August 10, 2008

The All-Wave recording movement

It was dorm move-in day of my sophomore year of college, hot as all get out. My lovely roommate Tricia was listening to Cher’s “Believe” on repeat for that entire week, the rest of September and all into October. The vocoder-superhuman effects of Cher asking me if I did, in fact, believe in life after love still echo through my head (somewhat painfully) to this day.

Cher’s hit of 1998 is cited as the start of a new era of widespread use of tech trickery and adjustments in the music which ultimately makes it through our headphones. In a classic case of “If we have it, why don’t we use it?,” modern music production is sometimes only a matter of only how crafty one can be with the knobs — not necessarily capturing the sounds actually emitting from instruments and vocal cords. Nowadays anyone can sound like, well, anything.

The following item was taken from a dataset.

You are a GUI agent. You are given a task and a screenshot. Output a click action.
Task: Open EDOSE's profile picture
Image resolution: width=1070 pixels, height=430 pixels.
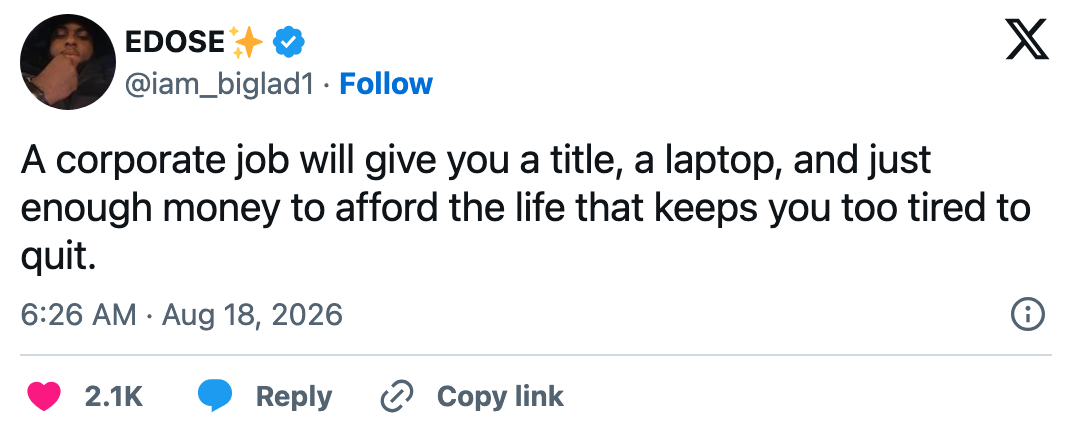(68, 62)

Along with producer Steve Albini, Kim Deal from the Breeders has been at the forefront of designing a forward-thinking, punk-ethos upholding concept pertaining to the recording of their (and hopefully more artists’) music in the years to come: The All-Wave Recording Movement.

Their creed is loosely stated as “everything should be an analog sound recording of someone playing or singing, rather than using a computer to generate or digitally manipulate sounds separated from the dimension of time in which they were performed. In short, to record All Wave one must use no computers, no digital recording, no auto-tuning, or any other mainstays of contemporary production. A parallel drawn with the realist film movement . . . is not inappropriate.” The 2008 Breeders album Mountain Battles was recorded using All-Wave philosophy, and Deal has even designed a pretty kickass logo (above) to shine as a beacon from the cases of those albums that would choose to adopt this philosophy as well.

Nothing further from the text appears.